Work order | Among the records below, which lines contain the string "will"? Report them.

[Collected data entries]

= = = = = = =

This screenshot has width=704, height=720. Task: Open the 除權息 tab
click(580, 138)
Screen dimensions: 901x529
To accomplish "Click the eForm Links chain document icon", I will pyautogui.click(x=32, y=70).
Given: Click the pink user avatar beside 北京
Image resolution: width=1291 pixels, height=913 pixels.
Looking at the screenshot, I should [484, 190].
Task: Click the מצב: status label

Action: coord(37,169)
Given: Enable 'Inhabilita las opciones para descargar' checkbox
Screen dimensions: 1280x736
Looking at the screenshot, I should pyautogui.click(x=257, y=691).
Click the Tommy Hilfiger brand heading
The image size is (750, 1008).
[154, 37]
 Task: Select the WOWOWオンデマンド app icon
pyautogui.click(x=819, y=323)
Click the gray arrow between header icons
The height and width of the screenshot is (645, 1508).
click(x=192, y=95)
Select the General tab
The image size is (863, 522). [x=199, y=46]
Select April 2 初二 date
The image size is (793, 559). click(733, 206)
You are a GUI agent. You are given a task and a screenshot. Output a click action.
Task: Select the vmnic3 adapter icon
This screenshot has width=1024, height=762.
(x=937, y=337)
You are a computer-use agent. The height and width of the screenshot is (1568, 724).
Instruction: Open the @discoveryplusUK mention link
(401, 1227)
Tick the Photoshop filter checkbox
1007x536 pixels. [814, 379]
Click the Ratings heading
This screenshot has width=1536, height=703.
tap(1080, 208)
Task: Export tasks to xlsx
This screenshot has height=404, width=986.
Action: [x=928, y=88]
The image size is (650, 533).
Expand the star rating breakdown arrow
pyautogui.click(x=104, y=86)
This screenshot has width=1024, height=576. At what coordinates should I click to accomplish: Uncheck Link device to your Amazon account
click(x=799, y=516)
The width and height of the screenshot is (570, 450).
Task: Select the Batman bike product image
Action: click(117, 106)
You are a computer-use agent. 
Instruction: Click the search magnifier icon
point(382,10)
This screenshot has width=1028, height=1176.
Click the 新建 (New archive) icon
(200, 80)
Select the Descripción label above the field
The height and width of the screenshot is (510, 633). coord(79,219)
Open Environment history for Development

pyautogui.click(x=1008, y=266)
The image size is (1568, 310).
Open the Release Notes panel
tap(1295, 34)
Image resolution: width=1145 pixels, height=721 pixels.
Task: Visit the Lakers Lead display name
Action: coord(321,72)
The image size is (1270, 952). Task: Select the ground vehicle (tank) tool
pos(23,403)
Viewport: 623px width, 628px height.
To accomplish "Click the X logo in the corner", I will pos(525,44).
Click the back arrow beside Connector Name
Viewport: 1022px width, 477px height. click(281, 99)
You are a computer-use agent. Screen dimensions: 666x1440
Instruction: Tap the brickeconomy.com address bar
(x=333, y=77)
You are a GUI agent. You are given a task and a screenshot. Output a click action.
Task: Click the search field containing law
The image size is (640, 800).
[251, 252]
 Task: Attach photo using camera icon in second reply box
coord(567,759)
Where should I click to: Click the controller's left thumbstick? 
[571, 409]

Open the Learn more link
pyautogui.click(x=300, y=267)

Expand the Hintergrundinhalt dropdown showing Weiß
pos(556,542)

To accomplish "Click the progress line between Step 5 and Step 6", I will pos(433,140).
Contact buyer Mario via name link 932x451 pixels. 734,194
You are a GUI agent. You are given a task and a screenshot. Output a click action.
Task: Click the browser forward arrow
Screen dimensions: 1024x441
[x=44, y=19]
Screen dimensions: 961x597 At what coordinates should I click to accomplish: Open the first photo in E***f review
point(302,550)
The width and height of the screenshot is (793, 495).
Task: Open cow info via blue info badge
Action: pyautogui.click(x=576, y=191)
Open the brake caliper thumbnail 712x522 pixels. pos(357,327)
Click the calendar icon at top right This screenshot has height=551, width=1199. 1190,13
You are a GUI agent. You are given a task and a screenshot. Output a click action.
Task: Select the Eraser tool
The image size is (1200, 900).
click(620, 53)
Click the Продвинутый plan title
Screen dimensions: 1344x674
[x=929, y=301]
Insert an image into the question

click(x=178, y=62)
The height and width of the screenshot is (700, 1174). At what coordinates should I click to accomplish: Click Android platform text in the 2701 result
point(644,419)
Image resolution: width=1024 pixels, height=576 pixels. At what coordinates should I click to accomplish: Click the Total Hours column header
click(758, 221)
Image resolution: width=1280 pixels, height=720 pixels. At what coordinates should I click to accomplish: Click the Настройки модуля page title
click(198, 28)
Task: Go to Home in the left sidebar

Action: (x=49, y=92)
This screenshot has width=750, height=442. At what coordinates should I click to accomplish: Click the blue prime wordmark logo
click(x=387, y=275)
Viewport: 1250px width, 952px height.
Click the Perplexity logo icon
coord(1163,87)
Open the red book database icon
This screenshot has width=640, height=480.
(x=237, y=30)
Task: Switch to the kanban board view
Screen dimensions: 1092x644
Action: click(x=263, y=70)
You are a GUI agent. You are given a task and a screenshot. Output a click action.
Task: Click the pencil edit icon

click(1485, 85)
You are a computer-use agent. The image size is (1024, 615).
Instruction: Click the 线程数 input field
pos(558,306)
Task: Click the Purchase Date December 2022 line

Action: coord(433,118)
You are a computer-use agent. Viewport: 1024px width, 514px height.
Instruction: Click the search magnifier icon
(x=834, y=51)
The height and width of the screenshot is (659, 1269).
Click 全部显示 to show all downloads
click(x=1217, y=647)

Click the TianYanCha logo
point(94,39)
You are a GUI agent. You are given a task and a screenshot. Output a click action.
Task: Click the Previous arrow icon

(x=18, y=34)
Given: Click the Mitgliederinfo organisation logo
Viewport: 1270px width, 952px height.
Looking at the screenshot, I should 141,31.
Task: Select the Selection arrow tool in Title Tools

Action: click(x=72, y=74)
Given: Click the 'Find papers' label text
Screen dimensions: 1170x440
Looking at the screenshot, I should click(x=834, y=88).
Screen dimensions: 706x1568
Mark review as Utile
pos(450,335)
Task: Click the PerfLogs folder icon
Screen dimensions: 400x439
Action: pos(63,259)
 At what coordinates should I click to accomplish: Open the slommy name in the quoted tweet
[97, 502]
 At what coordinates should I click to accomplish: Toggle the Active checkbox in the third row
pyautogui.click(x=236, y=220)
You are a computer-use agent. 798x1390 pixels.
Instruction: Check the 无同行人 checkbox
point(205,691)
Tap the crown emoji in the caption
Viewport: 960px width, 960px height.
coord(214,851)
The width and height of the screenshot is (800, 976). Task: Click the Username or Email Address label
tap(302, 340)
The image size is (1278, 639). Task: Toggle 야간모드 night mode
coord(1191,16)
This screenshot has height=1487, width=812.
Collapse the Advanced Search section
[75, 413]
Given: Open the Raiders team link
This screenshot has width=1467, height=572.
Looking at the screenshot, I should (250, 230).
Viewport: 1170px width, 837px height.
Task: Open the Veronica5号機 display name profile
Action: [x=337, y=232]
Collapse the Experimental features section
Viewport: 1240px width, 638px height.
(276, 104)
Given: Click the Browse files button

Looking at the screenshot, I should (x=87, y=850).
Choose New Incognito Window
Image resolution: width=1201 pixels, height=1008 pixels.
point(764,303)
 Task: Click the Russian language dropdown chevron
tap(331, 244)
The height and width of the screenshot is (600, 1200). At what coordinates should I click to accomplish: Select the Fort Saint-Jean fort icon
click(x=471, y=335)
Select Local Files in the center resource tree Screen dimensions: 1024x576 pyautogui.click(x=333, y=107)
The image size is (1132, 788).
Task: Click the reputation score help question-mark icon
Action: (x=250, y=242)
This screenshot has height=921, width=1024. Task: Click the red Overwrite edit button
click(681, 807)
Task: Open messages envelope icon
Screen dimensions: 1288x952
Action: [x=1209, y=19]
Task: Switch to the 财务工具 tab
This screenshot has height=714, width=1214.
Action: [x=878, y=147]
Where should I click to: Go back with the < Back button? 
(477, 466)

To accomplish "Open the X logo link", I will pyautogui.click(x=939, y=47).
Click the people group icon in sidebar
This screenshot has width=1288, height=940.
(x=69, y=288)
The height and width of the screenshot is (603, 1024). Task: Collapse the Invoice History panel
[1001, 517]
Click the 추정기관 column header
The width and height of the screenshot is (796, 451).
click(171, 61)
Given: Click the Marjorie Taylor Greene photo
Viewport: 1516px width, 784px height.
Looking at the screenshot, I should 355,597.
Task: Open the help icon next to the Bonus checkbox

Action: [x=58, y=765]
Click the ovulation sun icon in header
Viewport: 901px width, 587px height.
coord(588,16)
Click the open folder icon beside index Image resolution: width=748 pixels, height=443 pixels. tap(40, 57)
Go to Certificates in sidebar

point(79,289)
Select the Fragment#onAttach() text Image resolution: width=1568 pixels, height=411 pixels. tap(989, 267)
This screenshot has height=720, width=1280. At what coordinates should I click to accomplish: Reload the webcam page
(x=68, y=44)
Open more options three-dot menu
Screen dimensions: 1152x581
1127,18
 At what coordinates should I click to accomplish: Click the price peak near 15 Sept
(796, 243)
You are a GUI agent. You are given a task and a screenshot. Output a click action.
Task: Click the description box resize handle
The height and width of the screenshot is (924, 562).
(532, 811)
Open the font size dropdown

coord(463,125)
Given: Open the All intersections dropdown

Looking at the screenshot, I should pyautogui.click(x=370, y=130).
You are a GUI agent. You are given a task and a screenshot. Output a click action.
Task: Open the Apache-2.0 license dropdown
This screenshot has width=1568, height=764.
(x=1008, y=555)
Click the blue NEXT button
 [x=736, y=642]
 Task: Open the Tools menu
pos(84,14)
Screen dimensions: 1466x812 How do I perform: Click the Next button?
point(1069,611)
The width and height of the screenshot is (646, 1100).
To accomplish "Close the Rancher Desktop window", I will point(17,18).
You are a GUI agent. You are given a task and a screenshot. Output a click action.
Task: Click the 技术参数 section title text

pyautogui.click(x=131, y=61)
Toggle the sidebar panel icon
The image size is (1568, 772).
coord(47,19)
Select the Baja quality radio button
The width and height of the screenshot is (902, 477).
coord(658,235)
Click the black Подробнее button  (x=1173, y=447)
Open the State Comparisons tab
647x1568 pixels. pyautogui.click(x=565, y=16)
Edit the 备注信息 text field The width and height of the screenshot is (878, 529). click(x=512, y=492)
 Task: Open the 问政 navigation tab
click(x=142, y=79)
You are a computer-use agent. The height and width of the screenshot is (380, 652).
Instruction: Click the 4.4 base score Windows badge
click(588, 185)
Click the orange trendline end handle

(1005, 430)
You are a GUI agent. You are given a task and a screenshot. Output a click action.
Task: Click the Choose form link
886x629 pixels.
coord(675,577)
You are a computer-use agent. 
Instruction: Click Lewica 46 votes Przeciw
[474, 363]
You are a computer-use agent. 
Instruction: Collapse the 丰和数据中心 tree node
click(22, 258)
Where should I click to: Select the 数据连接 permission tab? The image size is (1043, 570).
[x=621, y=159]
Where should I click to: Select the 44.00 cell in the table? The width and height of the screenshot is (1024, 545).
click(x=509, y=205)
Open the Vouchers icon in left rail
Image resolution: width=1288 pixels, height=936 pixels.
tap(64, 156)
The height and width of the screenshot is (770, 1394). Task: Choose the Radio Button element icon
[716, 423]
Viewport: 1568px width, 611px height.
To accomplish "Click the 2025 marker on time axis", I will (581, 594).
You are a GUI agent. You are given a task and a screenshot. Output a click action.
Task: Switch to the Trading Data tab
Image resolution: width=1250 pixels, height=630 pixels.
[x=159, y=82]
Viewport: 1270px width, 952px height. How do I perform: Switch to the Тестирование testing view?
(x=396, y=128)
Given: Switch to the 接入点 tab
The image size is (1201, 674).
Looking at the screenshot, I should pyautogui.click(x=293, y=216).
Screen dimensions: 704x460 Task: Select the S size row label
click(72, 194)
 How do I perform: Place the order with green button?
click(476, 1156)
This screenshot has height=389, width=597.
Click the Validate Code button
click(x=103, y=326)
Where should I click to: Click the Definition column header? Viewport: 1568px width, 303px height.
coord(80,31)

= = = = = = =

Written solution |
To accomplish "Click the eForm Links chain document icon", I will pyautogui.click(x=32, y=70).
To accomplish "Click the X logo in the corner", I will pos(525,44).
To accomplish "Click the progress line between Step 5 and Step 6", I will pos(433,140).
To accomplish "Open the X logo link", I will pyautogui.click(x=939, y=47).
To accomplish "Close the Rancher Desktop window", I will point(17,18).
To accomplish "Click the 2025 marker on time axis", I will (581, 594).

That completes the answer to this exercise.